*** Material provided ***

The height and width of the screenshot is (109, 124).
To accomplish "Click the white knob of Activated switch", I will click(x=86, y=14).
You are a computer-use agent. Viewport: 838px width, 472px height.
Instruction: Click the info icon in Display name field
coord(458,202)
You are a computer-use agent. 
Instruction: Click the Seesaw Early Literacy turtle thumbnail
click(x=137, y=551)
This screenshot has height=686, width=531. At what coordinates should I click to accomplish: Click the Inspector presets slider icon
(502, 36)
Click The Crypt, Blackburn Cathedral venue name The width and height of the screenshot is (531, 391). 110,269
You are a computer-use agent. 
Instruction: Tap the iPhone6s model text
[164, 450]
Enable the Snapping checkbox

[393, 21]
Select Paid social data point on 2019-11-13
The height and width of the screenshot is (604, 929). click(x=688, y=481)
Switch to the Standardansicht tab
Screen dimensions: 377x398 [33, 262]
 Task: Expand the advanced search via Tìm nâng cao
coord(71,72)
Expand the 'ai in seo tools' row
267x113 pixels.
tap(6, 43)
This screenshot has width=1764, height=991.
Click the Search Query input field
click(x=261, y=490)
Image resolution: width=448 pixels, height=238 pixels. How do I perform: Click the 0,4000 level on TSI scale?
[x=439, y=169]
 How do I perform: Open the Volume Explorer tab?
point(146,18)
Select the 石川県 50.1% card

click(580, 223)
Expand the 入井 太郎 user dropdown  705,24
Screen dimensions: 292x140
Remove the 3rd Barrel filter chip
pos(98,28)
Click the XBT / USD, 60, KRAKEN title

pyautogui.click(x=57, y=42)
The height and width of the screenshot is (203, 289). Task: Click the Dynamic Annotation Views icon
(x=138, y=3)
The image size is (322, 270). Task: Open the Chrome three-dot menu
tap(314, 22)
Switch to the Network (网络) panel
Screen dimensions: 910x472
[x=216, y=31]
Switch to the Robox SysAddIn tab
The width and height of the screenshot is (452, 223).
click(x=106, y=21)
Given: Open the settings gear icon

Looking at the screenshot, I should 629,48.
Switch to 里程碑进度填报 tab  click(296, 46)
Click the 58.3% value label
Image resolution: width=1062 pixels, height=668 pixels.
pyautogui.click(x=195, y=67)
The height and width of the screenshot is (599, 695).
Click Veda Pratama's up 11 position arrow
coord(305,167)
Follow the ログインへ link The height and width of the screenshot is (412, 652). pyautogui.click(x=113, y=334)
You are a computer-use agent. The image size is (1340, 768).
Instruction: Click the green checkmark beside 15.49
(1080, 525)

***

• [Exercise brief]
The full set of lines above should be retyped without a single change.

• [Task solution]
The height and width of the screenshot is (109, 124).
To accomplish "Click the white knob of Activated switch", I will click(x=86, y=14).
You are a computer-use agent. Viewport: 838px width, 472px height.
Instruction: Click the info icon in Display name field
coord(458,202)
You are a computer-use agent. 
Instruction: Click the Seesaw Early Literacy turtle thumbnail
click(x=137, y=551)
This screenshot has height=686, width=531. At what coordinates should I click to accomplish: Click the Inspector presets slider icon
(502, 36)
Click The Crypt, Blackburn Cathedral venue name The width and height of the screenshot is (531, 391). 110,269
You are a computer-use agent. 
Instruction: Tap the iPhone6s model text
[164, 450]
Enable the Snapping checkbox

[393, 21]
Select Paid social data point on 2019-11-13
The height and width of the screenshot is (604, 929). click(x=688, y=481)
Switch to the Standardansicht tab
Screen dimensions: 377x398 [33, 262]
 Task: Expand the advanced search via Tìm nâng cao
coord(71,72)
Expand the 'ai in seo tools' row
267x113 pixels.
tap(6, 43)
This screenshot has width=1764, height=991.
Click the Search Query input field
click(x=261, y=490)
Image resolution: width=448 pixels, height=238 pixels. How do I perform: Click the 0,4000 level on TSI scale?
[x=439, y=169]
 How do I perform: Open the Volume Explorer tab?
point(146,18)
Select the 石川県 50.1% card

click(580, 223)
Expand the 入井 太郎 user dropdown  705,24
Screen dimensions: 292x140
Remove the 3rd Barrel filter chip
pos(98,28)
Click the XBT / USD, 60, KRAKEN title

pyautogui.click(x=57, y=42)
The height and width of the screenshot is (203, 289). Task: Click the Dynamic Annotation Views icon
(x=138, y=3)
The image size is (322, 270). Task: Open the Chrome three-dot menu
tap(314, 22)
Switch to the Network (网络) panel
Screen dimensions: 910x472
[x=216, y=31]
Switch to the Robox SysAddIn tab
The width and height of the screenshot is (452, 223).
click(x=106, y=21)
Given: Open the settings gear icon

Looking at the screenshot, I should 629,48.
Switch to 里程碑进度填报 tab  click(296, 46)
Click the 58.3% value label
Image resolution: width=1062 pixels, height=668 pixels.
pyautogui.click(x=195, y=67)
The height and width of the screenshot is (599, 695).
Click Veda Pratama's up 11 position arrow
coord(305,167)
Follow the ログインへ link The height and width of the screenshot is (412, 652). pyautogui.click(x=113, y=334)
You are a computer-use agent. The image size is (1340, 768).
Instruction: Click the green checkmark beside 15.49
(1080, 525)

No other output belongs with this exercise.